# Non EU stepson



## G1475NA (May 22, 2018)

Hi again. I have another question. I am an Italian citizen and understand that it is possible to live in Italy with my non eu spouse. We currently live in the UK and his 19 year old son is also here on an eea family permit. Will his son be able to live with us in Italy? Thank you kindly.


----------



## Italia-Mx (Jan 14, 2009)

No, he cannot live with you in Italy because he is over the age of majority, which in Italy is 14.


----------



## HKG3 (Jan 11, 2015)

G1475NA said:


> Hi again. I have another question. I am an Italian citizen and understand that it is possible to live in Italy with my non eu spouse. We currently live in the UK and his 19 year old son is also here on an eea family permit. Will his son be able to live with us in Italy? Thank you kindly.


How long your non EU stepson lived in the UK under the EEA family permit?

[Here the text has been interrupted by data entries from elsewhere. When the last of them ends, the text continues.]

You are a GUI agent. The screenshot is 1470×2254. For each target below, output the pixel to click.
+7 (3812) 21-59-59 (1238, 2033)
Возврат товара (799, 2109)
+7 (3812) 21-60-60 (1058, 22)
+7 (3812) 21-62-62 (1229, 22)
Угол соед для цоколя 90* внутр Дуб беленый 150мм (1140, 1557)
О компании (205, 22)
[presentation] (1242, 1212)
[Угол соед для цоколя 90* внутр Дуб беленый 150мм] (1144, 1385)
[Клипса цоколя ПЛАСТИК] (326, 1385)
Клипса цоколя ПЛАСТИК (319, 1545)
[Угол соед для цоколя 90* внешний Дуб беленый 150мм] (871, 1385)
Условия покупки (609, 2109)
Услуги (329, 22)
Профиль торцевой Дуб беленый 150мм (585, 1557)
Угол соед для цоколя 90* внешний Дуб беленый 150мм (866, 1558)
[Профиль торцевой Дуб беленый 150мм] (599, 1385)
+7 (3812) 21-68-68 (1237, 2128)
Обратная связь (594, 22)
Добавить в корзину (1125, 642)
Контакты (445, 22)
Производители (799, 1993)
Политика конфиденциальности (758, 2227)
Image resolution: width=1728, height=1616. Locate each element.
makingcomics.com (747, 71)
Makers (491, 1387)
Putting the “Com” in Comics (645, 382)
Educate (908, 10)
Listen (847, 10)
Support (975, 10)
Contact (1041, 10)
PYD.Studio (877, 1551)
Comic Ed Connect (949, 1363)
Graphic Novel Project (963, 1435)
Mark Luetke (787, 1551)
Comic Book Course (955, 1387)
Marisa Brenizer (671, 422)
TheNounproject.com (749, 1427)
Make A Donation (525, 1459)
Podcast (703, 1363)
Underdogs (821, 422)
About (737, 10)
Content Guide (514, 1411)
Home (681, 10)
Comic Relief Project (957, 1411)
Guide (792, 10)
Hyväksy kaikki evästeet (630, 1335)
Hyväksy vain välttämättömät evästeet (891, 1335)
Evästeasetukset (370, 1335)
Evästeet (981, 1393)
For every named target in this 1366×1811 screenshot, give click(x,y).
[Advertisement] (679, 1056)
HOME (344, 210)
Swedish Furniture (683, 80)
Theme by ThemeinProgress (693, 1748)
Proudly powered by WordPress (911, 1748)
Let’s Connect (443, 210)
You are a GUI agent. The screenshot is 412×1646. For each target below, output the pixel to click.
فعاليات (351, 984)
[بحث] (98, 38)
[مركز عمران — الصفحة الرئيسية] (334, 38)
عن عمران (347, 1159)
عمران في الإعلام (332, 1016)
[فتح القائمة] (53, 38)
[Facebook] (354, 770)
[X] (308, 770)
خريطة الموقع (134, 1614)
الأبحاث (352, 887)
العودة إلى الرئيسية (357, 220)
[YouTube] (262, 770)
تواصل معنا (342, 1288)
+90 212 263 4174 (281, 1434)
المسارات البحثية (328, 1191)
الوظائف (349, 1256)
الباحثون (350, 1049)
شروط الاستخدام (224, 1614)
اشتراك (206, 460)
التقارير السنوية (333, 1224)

Is your wife a British Citizen now?


----------



## Seph Smith (Jun 12, 2018)

Thanks for sharing


----------



## KenzoXIV (Nov 13, 2013)

G1475NA said:


> Hi again. I have another question. I am an Italian citizen and understand that it is possible to live in Italy with my non eu spouse. We currently live in the UK and his 19 year old son is also here on an eea family permit. Will his son be able to live with us in Italy? Thank you kindly.


Hi,

You say his son (obviously no judgement), simply wanted to ask if you have adopted him? If you adopt him.. (not sure how it works given his age) you are his legal parent and he should be entitled to citizenship..

Kenzo


----------